和歌山県出身。昭和47年和歌山県立高等看護学校保健助産学部卒業。同年和歌山県立医科大学付属病院入職(助産婦)。昭和51年関東逓信病院産婦人科病棟。平成元年、関東逓信病院(現NTT東日本関東病院)産婦人科病棟婦長。平成5年日本看護協会看護研修学校管理コース終了。平成8年青山学院大学経営学部経営学科卒業。平成10年クリティカルパス研究会幹事医療マネジメント学会理事として医療(看護を含む)の標準化活動を行うなど幅広くご活躍。平成12年NTT関東病院において看護の標準化開発を行い、電子化を推進。平成18年東京医療保健大学看護学科学科長・教授就任。看護者と患者、病院、地域など看護をとりまく人と人の「連携」のあり方、医療の安全活動看護の標準化について研究。平成20年東京都看護協会副会長日本看護協会副会長、中央社会保険医療協議会専門委員。平成23年6月7日日本看護協会通常総会で会長に選出

<著書>

  • 「基礎からわかるクリティカルパス作成・活用ガイド」(日総研・共著)
  • 「患者指導マニュアル」(メヂカルフレンド社・共著)
  • 「感染対策ハンドブック」(メヂカルフレンド社・共著)
  • 「看護現任教育ハンドブック」(メヂカルフレンド社・共著)
  • 「看護学入門」(メヂカルフレンド社・監修)
  • 「医師とクリティカルパス」(医学書院・編集)
  • 「初心者とクリティカルパスバリアンスマネジメント」(アウトカムマネジメント)
  • 「看護師の仕事につきたい!」(中経出版)
  • 「わたしがもういちど看護師長をするなら」(医学書院)

Q:現在の主な活動についてお教えください。

大学で看護師の卵たちを指導している他は、全国各地で講演活動を行っています。今秋に東京で行われる「第13回日本看護サミット」で企画の副委員長として活動しています。

Q:先生が仕事を行う上で大切にしていることをお教えください。(モットーやビジョンなど)

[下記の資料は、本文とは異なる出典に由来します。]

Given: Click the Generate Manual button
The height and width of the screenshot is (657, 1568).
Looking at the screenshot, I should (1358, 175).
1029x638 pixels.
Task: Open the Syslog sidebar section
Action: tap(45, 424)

「問題に対して立ち向かう真摯な態度」ですね。要するに自分が傲慢じゃないよう に。傲慢さっていうのは、やっぱりどこかで邪魔をするんですよ。だからスタッフを 活用するためには、自分がいちばん知っていると思ったらいけない、と常に思っていますね。

Q:参加者の看護部長様へメッセージをお願いします。

看護部長は多くの責任と問題解決に日々追われていると思います。
だからこそ自分のことをできる人、できない人という見方はやめて、問題がおきている現場を見に行くことを提案したいです。
「この問題は、自分にはできないわ」とか「自分は看護部長に向いていないわ」と か、そういう自分のことに目を向けることも重要ですが 問題は解決していかないですし問題はいろいろ絡み合って複雑化しています。すぐ判断しなくてはいけないことも多いですよね。
だからこそ報告を受けるだけではなく問題がおきた現場に看護部長自身が見に行ったらどうでしょうか。
この問題は自分で解決できるものなのか、他部門に渡すものなのか、セミナーではその判断の仕方にについても話したいと思っています。
ただひとつ勘違いをしてほしくないのですが看護管理者は今までやってきたことは間違えではない、よくがんばってきた、と思っています。だから問題を見ることに戻るこのことを再度考えていただくことを私からお話したいとおもっています。